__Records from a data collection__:
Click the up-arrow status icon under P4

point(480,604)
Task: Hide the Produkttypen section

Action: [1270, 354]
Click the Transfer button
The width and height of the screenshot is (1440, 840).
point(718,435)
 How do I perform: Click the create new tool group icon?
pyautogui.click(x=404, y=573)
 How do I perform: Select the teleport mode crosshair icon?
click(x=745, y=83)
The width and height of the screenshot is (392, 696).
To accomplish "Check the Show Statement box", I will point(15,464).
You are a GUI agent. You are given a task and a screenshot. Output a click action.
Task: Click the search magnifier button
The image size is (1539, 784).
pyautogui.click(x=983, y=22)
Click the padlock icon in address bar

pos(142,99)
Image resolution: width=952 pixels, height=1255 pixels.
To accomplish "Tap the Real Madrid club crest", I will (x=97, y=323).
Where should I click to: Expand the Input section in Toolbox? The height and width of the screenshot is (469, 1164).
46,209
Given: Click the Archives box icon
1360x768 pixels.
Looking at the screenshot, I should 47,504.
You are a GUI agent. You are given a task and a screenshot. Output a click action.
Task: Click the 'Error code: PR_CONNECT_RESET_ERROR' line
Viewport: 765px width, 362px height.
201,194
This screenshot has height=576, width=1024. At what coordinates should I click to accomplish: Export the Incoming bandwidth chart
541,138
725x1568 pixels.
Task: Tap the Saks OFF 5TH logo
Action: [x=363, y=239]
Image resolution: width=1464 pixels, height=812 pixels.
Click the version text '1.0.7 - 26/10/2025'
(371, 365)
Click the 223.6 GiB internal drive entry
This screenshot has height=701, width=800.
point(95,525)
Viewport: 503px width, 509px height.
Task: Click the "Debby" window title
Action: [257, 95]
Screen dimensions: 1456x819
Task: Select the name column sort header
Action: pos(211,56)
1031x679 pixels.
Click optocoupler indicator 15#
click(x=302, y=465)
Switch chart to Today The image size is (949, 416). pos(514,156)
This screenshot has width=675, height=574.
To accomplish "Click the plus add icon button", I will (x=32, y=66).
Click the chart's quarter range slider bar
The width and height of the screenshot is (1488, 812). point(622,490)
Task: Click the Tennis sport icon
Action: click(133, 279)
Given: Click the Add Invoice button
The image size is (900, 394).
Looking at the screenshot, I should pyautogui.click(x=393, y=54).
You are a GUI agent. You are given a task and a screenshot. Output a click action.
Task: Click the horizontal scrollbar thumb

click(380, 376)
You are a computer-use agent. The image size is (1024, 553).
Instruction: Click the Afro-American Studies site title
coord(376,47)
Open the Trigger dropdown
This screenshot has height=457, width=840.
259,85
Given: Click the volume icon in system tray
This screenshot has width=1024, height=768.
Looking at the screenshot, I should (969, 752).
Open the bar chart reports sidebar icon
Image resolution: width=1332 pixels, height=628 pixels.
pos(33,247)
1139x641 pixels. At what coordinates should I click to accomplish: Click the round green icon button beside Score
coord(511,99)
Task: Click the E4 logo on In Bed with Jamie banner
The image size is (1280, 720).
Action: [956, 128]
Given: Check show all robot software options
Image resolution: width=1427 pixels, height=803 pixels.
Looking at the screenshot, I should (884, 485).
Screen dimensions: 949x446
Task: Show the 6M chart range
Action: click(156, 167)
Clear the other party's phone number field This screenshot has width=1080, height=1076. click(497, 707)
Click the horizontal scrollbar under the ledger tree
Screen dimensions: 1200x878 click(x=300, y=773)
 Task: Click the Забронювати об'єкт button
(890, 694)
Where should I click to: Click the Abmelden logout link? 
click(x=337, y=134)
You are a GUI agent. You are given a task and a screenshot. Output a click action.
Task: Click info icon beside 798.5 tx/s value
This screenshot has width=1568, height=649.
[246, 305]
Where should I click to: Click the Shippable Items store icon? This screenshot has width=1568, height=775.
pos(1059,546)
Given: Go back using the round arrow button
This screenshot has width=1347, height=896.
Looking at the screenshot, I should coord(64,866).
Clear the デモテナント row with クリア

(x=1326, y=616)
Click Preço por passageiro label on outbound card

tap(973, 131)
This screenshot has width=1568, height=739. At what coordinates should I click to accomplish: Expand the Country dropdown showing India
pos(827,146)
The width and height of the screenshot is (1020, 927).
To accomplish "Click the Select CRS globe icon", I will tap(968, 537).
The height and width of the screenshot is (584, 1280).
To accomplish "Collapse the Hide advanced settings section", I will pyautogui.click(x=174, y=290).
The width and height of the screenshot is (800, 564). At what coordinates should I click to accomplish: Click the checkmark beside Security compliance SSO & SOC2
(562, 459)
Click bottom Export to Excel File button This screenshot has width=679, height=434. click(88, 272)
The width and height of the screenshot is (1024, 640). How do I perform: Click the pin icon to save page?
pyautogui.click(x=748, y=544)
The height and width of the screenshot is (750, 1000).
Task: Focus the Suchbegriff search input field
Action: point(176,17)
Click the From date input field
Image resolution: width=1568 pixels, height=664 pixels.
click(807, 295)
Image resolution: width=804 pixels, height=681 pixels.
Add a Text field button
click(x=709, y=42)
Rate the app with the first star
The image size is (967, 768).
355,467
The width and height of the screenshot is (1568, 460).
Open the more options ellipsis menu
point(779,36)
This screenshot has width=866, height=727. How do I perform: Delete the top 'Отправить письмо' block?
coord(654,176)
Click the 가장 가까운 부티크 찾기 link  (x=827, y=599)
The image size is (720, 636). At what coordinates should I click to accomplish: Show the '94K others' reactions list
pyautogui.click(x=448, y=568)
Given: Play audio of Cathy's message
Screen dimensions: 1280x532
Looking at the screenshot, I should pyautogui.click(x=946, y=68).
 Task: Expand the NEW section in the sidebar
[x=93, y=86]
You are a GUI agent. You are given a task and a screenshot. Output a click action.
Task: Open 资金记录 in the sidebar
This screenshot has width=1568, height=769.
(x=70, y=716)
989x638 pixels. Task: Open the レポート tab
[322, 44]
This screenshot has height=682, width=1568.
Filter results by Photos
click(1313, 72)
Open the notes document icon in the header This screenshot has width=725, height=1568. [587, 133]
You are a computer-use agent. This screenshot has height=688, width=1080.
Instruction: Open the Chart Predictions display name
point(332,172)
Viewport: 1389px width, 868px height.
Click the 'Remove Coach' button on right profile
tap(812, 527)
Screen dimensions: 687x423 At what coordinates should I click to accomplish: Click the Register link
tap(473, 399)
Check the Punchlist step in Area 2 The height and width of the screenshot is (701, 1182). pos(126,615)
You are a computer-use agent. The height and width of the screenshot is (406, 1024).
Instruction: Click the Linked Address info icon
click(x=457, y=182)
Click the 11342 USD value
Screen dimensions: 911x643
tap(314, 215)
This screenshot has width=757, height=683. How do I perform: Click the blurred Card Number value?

__Exercise prompt__: When the string "computer" appears in a line of the records above, that line is to be copied.

__Solution to the problem__:
You are a computer-use agent. The image size is (1024, 553).
You are a computer-use agent. This screenshot has height=688, width=1080.
You are a computer-use agent. The height and width of the screenshot is (406, 1024).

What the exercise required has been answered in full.